Warning of issuers hurting investors as retention rises

Moody’s has warned that because issuers are holding growing shares of their own covered bonds – as they increasingly retain issuance to access central bank funding – they could outvote end investors to weaken protections and hurt investors’ interests.

Intesa Sanpaolo

The rating agency noted that Italy’s Intesa Sanpaolo last week increased its share of its own public sector covered bonds by around 30% after exchanging them for new mortgage backed covered bonds, and that this allowed it to introduce amendments relaxing certain contractual obligations that mitigate counterparty and other risks.

“Relaxing covered bond standards is detrimental to other (final) investors or to the European Central Bank (ECB) when an issuer uses the covered bonds as collateral for loans,” said Moody’s in a report today (Wednesday).

“Relaxed standards hurt final investors,” it added. “When issuers retain the majority of outstanding covered bonds, they are able to outvote final investors and can weaken structural credit features.”

According to the rating agency, Intesa’s amendments would delay the posting of additional collateral, mitigating certain risks such as set-off risk, while in other Italian covered bond programmes amendments have been introduced that reduce haircuts applied to collateral in amortisation tests, thereby lowering the required amount of collateral supporting the covered bonds.
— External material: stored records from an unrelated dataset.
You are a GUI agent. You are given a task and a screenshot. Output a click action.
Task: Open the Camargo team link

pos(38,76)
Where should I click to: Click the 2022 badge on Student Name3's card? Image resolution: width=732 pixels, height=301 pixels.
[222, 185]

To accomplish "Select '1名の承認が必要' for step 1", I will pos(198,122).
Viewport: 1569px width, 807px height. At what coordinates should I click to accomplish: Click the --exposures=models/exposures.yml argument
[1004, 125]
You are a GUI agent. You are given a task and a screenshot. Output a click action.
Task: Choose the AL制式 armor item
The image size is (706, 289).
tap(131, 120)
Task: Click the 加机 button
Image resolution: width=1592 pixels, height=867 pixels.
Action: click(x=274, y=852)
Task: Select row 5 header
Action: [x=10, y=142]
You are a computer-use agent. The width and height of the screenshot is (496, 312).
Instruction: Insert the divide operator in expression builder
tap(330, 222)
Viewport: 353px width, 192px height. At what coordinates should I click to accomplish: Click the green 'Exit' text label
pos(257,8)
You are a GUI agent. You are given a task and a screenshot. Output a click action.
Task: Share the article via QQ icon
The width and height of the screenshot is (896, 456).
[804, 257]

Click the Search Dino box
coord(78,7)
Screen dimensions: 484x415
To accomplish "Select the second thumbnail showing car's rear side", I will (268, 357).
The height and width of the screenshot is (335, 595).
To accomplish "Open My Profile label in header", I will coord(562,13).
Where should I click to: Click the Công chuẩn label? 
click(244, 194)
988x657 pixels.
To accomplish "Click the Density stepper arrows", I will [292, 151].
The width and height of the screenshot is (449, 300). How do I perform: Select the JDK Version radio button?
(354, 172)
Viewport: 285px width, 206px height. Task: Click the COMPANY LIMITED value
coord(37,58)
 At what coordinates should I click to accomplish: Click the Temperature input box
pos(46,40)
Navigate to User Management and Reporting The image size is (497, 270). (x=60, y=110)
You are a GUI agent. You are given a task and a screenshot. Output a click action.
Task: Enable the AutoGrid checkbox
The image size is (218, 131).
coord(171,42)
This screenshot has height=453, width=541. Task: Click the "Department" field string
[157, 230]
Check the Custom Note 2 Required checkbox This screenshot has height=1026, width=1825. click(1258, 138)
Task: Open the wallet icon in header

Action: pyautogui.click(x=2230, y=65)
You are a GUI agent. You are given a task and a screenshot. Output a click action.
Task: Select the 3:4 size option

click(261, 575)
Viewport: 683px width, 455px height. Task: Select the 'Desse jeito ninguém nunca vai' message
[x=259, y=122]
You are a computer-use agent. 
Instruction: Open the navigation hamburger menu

“Issuer approval of these adverse amendments is permissible under the covered bonds’ documentation because of the growing percentage of bonds that issuers retain,” said Moody’s. “In this context, standard governance rules in the Italian covered bond market (such as a quorum or the right of vote allocation) are not sufficient to restrict issuers’ ability to implement adverse amendments.”

Issuers are more likely to exercise their ability to do this when liquidity pressures are high, said Moody’s, as they can issue more and thus raise more funding against the same amount of collateral. However, this conflicts with investors’ interests, it added.

According to Moody’s, while the volume of Italian covered bonds outstanding rose by 45% in the year to the first quarter of 2012, it estimates that the amount of retained issuance tripled. Moody’s said that 35%-40% of outstanding Italian covered bonds were retained as of 31 March, ranging from 10%-100% per programme.

The issue is not confined to Italy, Moody’s said, with retention increasing in other countries where ECB funding is key, such as Spain. In Spain, issuers retain 25%-30% of their outstanding covered bonds, according to the rating agency.

“Relaxation of standards and structural mechanisms by the majority holder are permissible under the bond documents, but not under the law,” said Moody’s. “The potential for standards relaxation varies with the use of contractual agreements (as opposed to legal obligations) in the different covered bond markets.”